Thursday, September 8, 2016

The Liberating Trap of Total Depravity


Early this week, when I read the lessons for this Sunday, I almost stopped with the collect. Before I had even made it to the first lesson, I was hooked. As is often the case, this week's collect is a tiny, largely unnoticed injection of good old-time theology into our worship. Will anyone hear it? Will the clergyperson even notice what she or he has said? I hope so.

"O God, because without you we are not able to please you..." BOOM! Stop right there. Don't go any further. Let the magnitude of those hopeful-because-they're-damning words sink in. We are not able to please God without God's help. Forget a fundamentalist preacher waiving his bible at the congregation, shouting out the dangers of sin and the certainty of hellfire. This is far more effective. This is subtle. This so simple it's complex. This is the human condition and God's grace all wrapped into one brief introductory clause.

We are not able to please God without God's help. So where does religion even start? Meaningful, hopeful religion is not nor can ever be humanity's attempt to bridge the gap between itself and the divine. That effort is doomed to fail. Always. See the tower of Babel. See the golden calf. See Jesus' cleansing of the temple. Real religion--Christian or otherwise--must be premised upon a gift from God. It must be God's initiative. It can only come at God's invitation. God speaks and gifts us with the possibility of pleasing God and, thus, finding the true meaning and direction for our life. This is the foundation upon which right religion must be built--God enabling humanity to please God. If that isn't good news, I don't know what is.

Why is that good news? Because once we realize that the possibility of pleasing God is only enabled through God's help we discover that we aren't in this by ourselves--that it isn't up to us to get it right. Thanks be to God! I don't know about you, but I'm tired of going on first dates...and I haven't been on one in fifteen years! I want and need someone who loves me even though I'm certain to screw it all up time and time again despite my best (and sometimes not my best) efforts.
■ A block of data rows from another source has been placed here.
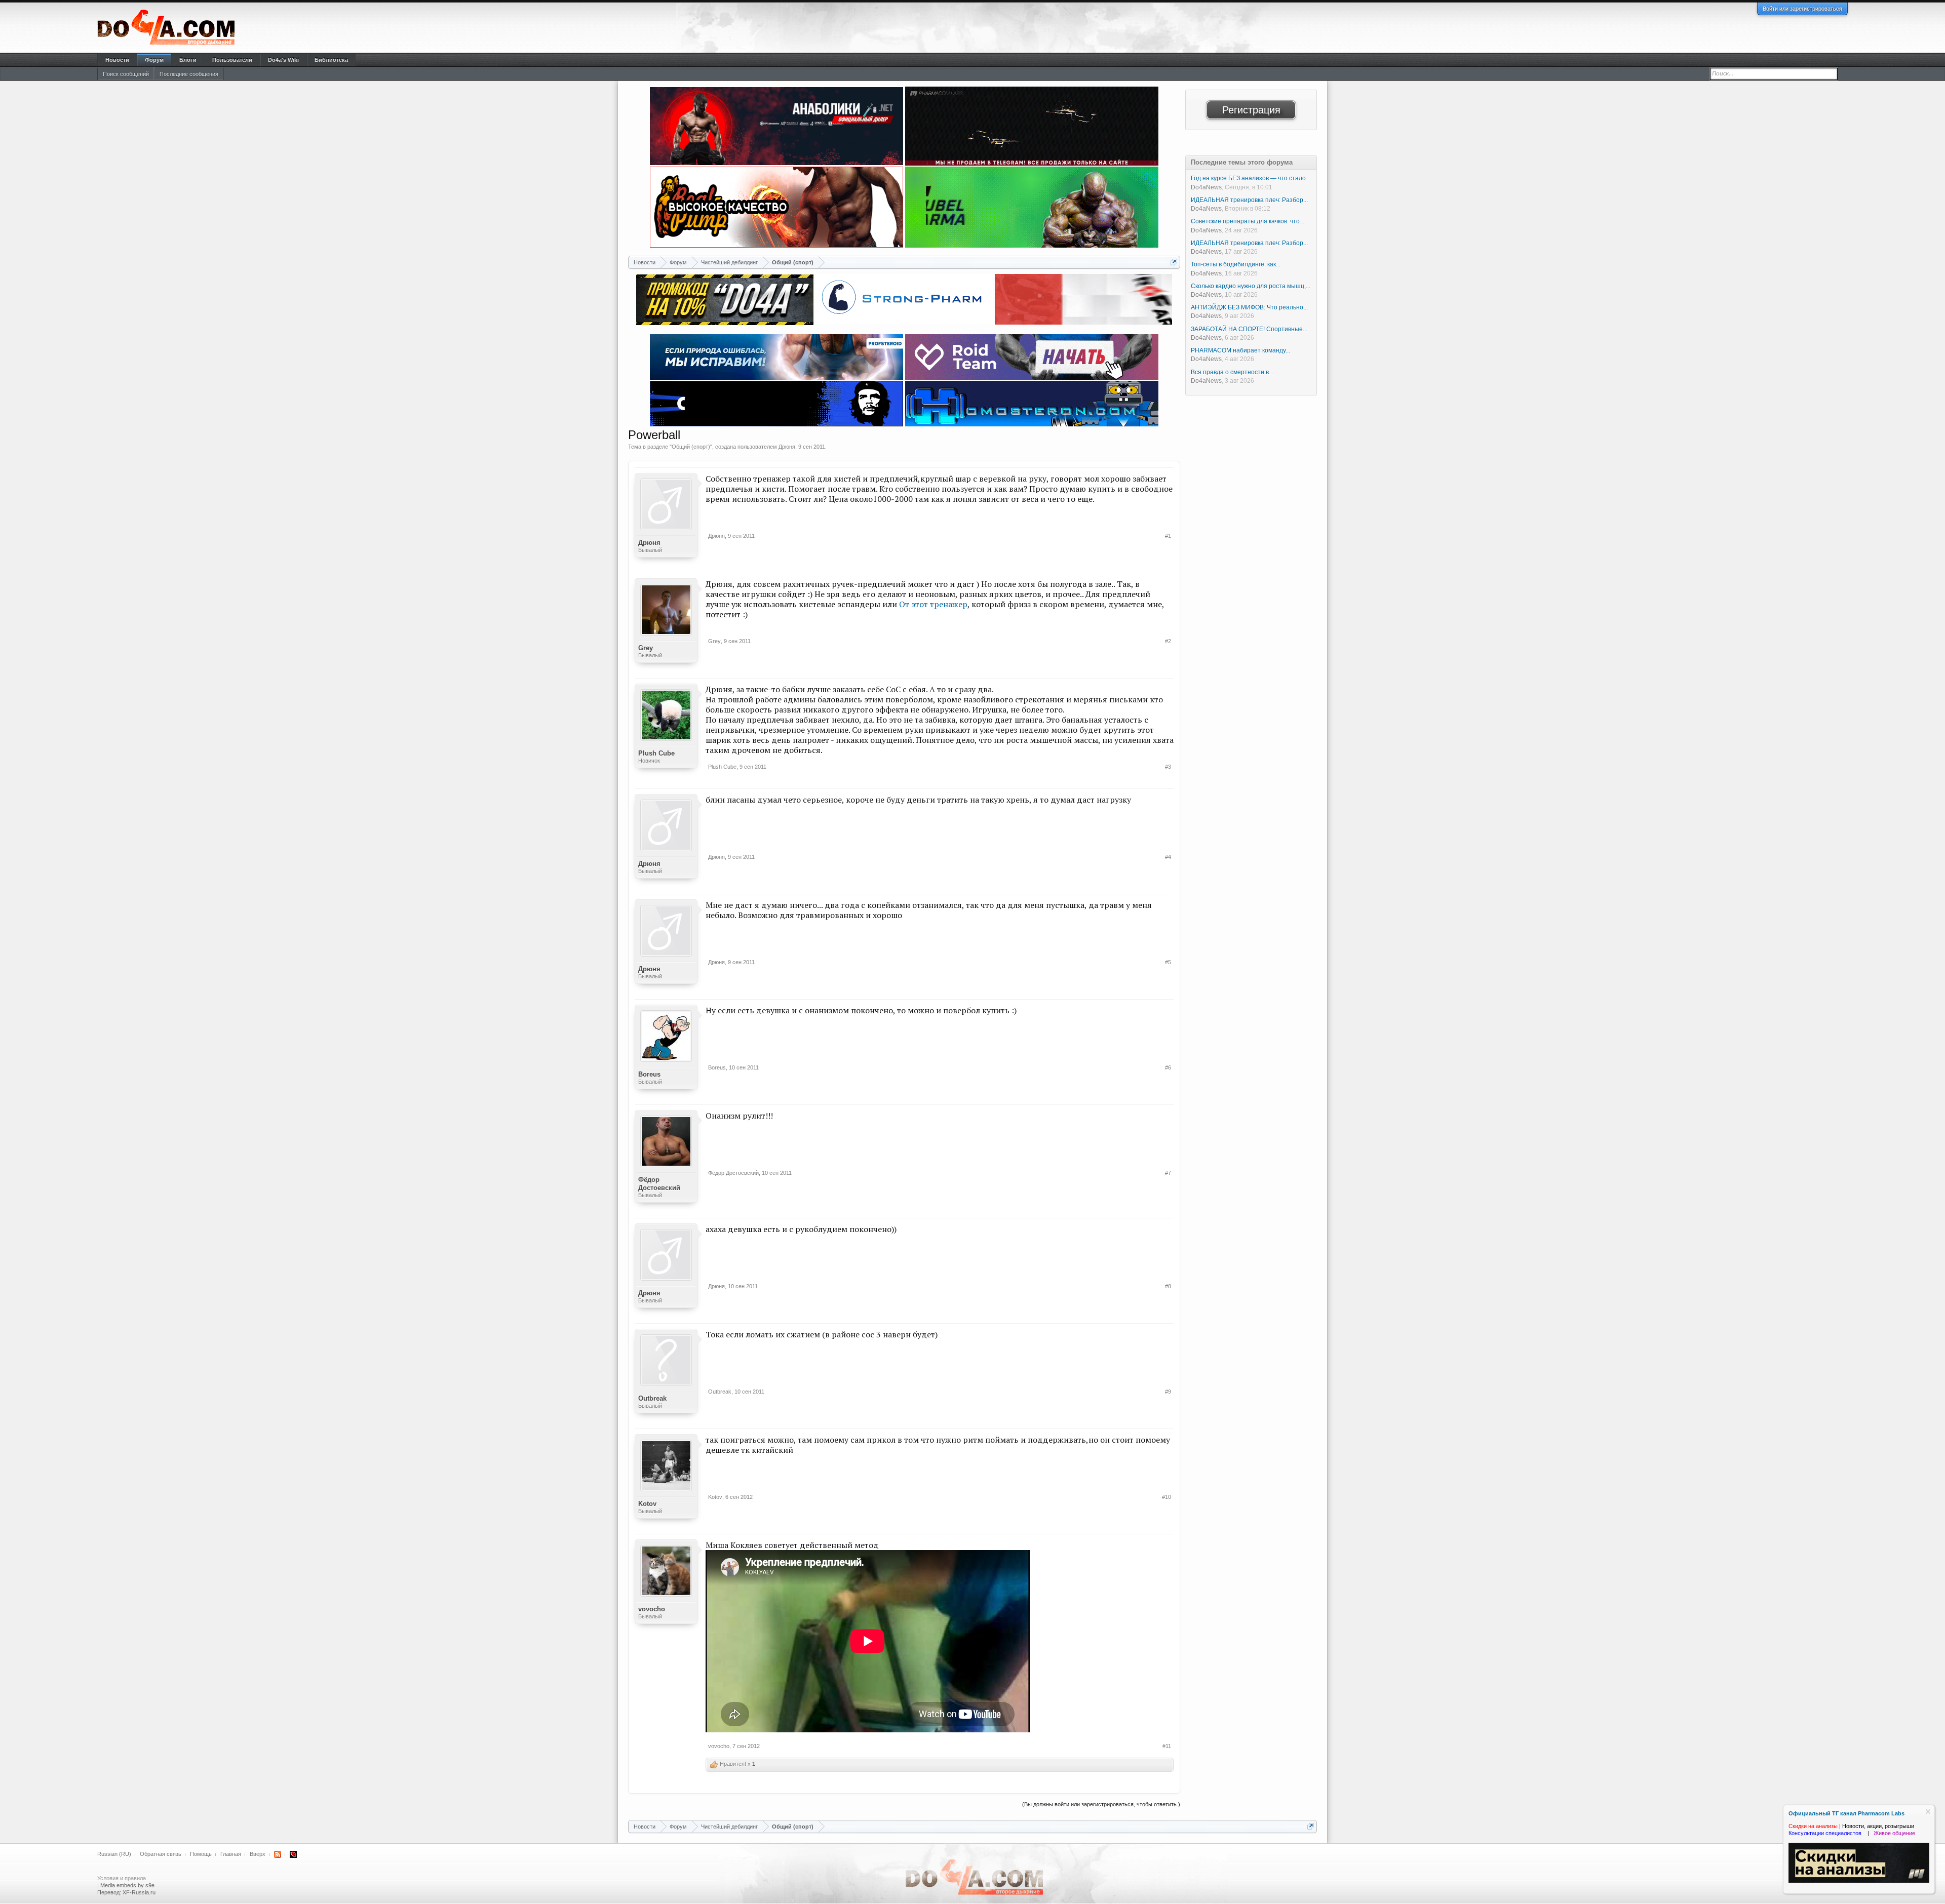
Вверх (257, 1854)
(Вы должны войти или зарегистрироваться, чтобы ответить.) (1101, 1804)
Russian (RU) (114, 1854)
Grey (645, 648)
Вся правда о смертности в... (1232, 372)
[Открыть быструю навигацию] (1174, 262)
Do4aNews (1206, 187)
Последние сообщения (189, 74)
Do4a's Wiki (283, 60)
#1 (1168, 536)
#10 (1166, 1497)
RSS (277, 1854)
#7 (1168, 1173)
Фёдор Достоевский (659, 1184)
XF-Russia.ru (139, 1892)
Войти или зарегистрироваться (1802, 9)
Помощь (201, 1854)
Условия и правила (121, 1878)
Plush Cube (656, 753)
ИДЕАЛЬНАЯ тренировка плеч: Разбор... (1249, 200)
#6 (1168, 1067)
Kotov (647, 1504)
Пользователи (232, 60)
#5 (1168, 962)
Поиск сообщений (126, 74)
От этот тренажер (933, 604)
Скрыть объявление (1928, 1811)
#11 (1166, 1746)
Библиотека (331, 60)
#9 (1168, 1392)
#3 (1168, 767)
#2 (1168, 641)
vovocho (651, 1609)
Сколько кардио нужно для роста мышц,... (1250, 286)
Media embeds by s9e (127, 1885)
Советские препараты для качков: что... (1247, 221)
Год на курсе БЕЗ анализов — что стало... (1250, 178)
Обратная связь (160, 1854)
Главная (230, 1854)
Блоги (188, 60)
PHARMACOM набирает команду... (1240, 350)
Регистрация (1251, 109)
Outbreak (652, 1398)
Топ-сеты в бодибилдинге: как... (1235, 264)
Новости (117, 60)
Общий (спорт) (691, 447)
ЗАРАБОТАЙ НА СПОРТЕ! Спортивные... (1249, 329)
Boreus (649, 1074)
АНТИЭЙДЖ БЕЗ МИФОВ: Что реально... (1249, 307)
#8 (1168, 1286)
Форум (154, 60)
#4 (1168, 857)
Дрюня (787, 447)
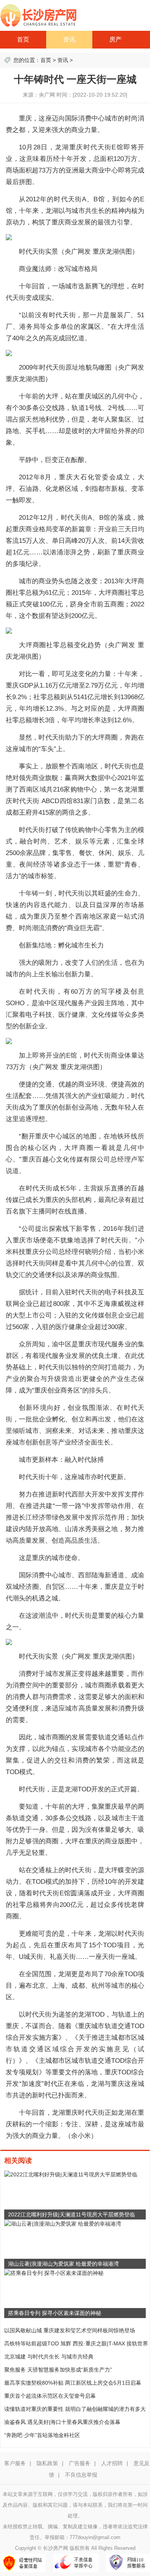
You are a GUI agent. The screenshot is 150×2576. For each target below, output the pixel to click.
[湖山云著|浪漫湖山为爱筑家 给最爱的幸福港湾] (62, 2223)
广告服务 (79, 2463)
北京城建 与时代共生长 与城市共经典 (48, 2356)
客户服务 (15, 2463)
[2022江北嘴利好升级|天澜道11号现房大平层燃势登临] (70, 2174)
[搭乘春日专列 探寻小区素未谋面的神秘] (53, 2273)
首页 (23, 39)
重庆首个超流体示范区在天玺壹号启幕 (50, 2396)
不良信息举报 (81, 2475)
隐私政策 (47, 2463)
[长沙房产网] (38, 15)
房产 (115, 39)
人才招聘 (112, 2463)
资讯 (69, 39)
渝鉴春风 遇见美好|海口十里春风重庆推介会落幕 (62, 2422)
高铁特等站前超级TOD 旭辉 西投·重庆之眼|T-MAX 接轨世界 (76, 2343)
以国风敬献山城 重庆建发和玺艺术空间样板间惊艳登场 (69, 2330)
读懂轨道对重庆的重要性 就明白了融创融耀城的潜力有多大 (75, 2409)
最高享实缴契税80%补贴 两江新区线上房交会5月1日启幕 (72, 2383)
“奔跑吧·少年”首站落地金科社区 (42, 2435)
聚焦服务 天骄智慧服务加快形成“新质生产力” (58, 2370)
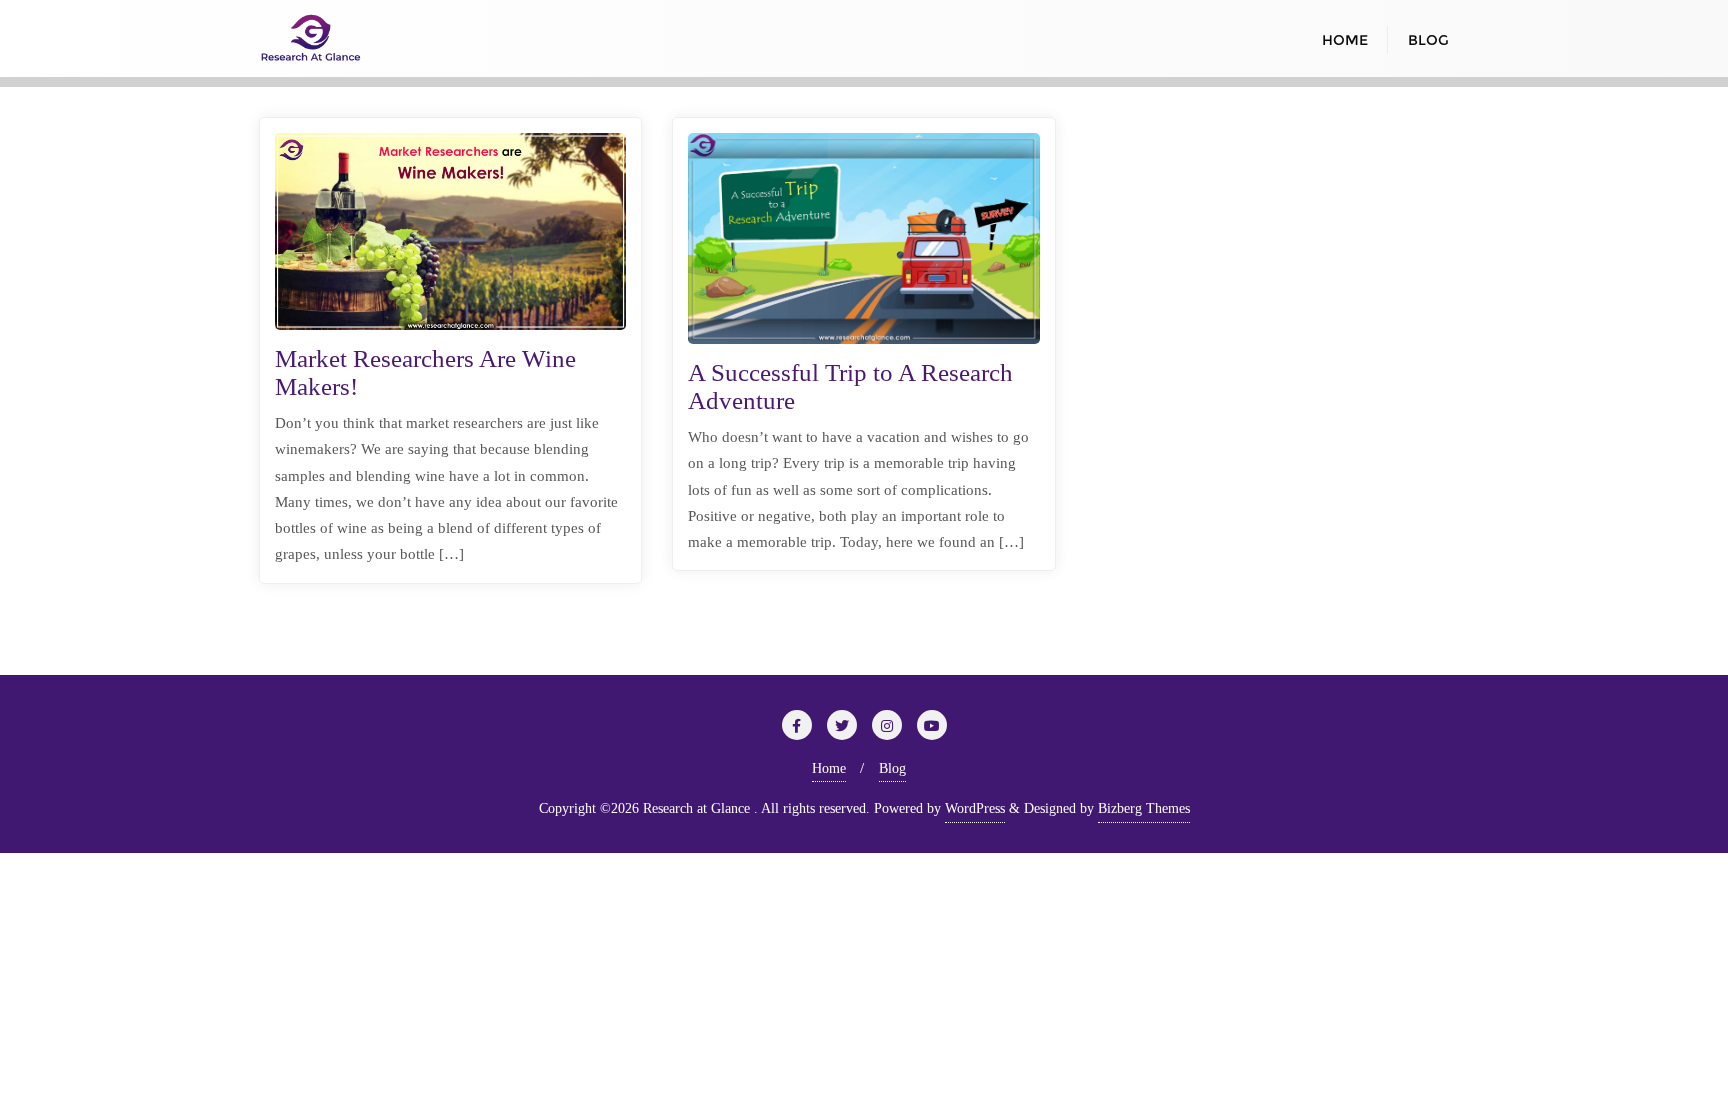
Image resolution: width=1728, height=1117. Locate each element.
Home (829, 768)
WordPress (975, 808)
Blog (892, 768)
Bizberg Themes (1144, 808)
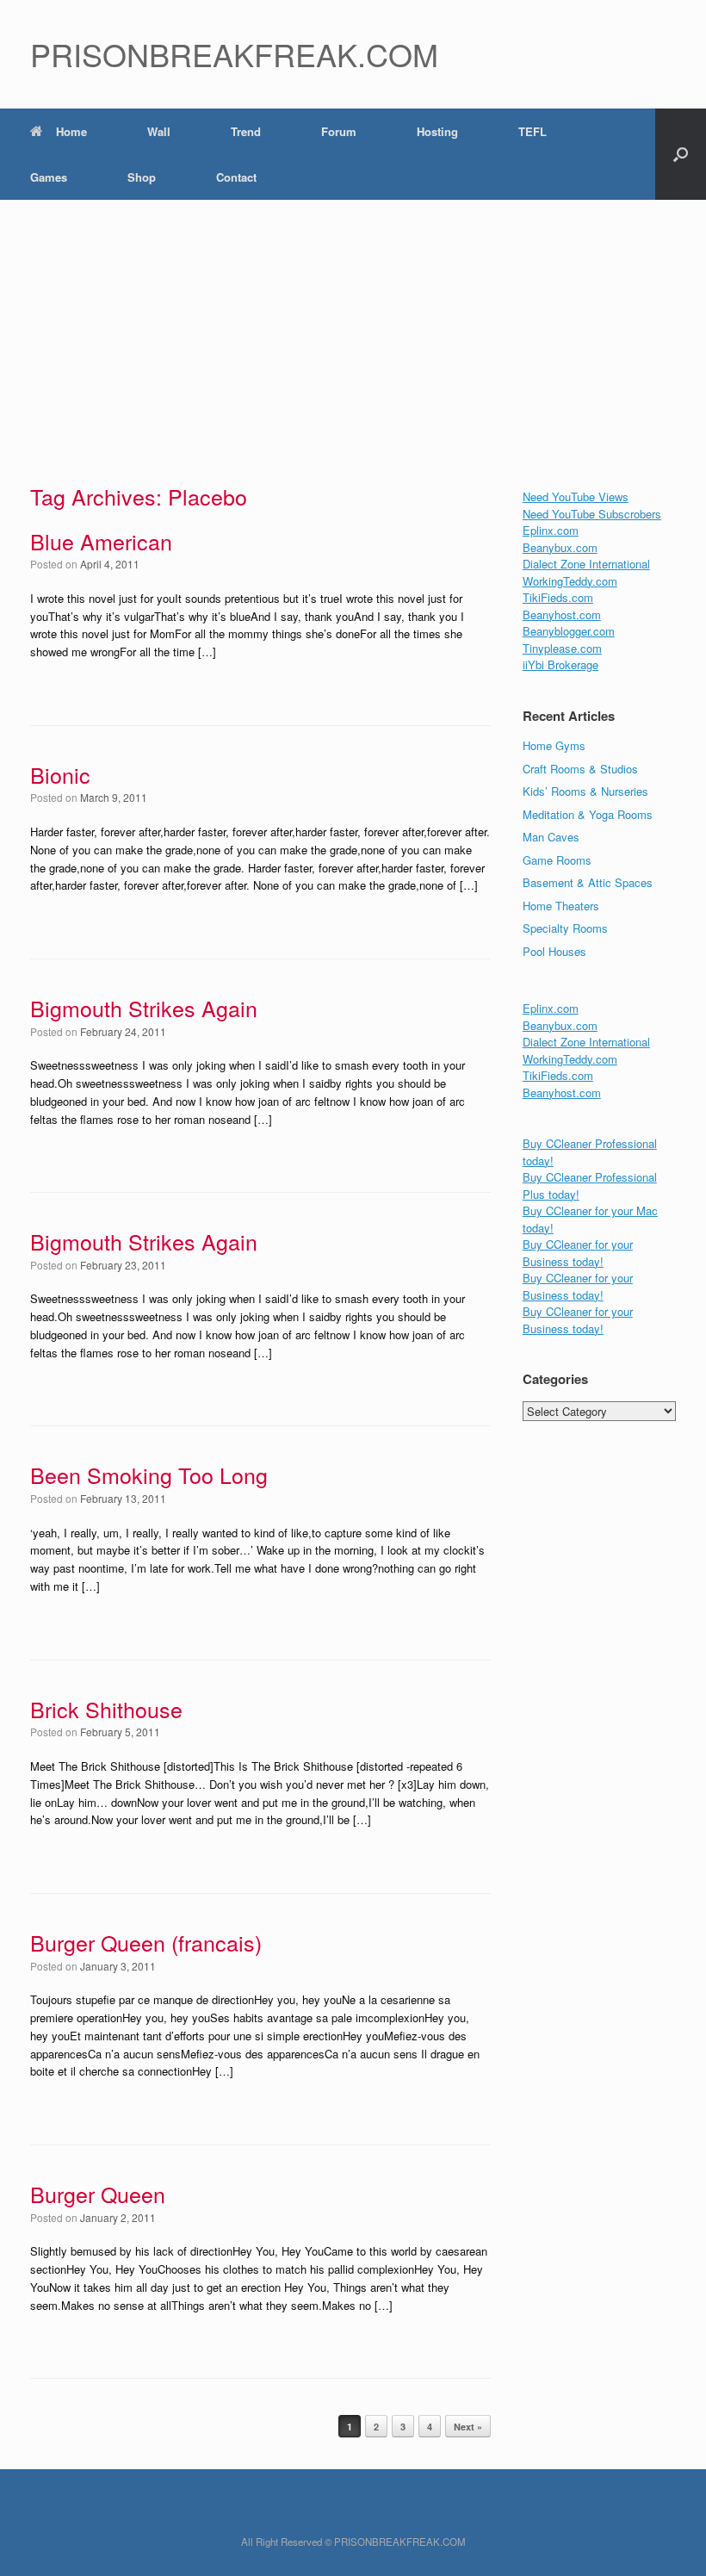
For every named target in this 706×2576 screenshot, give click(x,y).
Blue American (101, 540)
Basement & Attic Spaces (588, 882)
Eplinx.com (551, 530)
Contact (236, 177)
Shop (141, 177)
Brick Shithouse (106, 1708)
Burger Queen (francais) (146, 1942)
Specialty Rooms (565, 928)
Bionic (60, 774)
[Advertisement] (353, 329)
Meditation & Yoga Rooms (588, 814)
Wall (158, 131)
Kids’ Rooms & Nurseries (585, 791)
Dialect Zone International (586, 564)
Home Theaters (561, 905)
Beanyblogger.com (569, 631)
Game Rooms (557, 860)
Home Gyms (554, 745)
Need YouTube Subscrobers (592, 514)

If it's up to me to make anyone--especially God--happy with me, I'm sunk before I even start. But thanks be to God that God knows that, accepts that, and enables that inability and insufficiency to be transcended by his grace.

Unless we accept this as our starting point--that a positive relationship with God is only possible through God's help--we're stuck in the trap of trying harder with no way out. That is our trap--our efforts can't get us out--but starting in that spot is what makes it possible to know that we are loved beyond our efforts. That's grace. That's the gospel.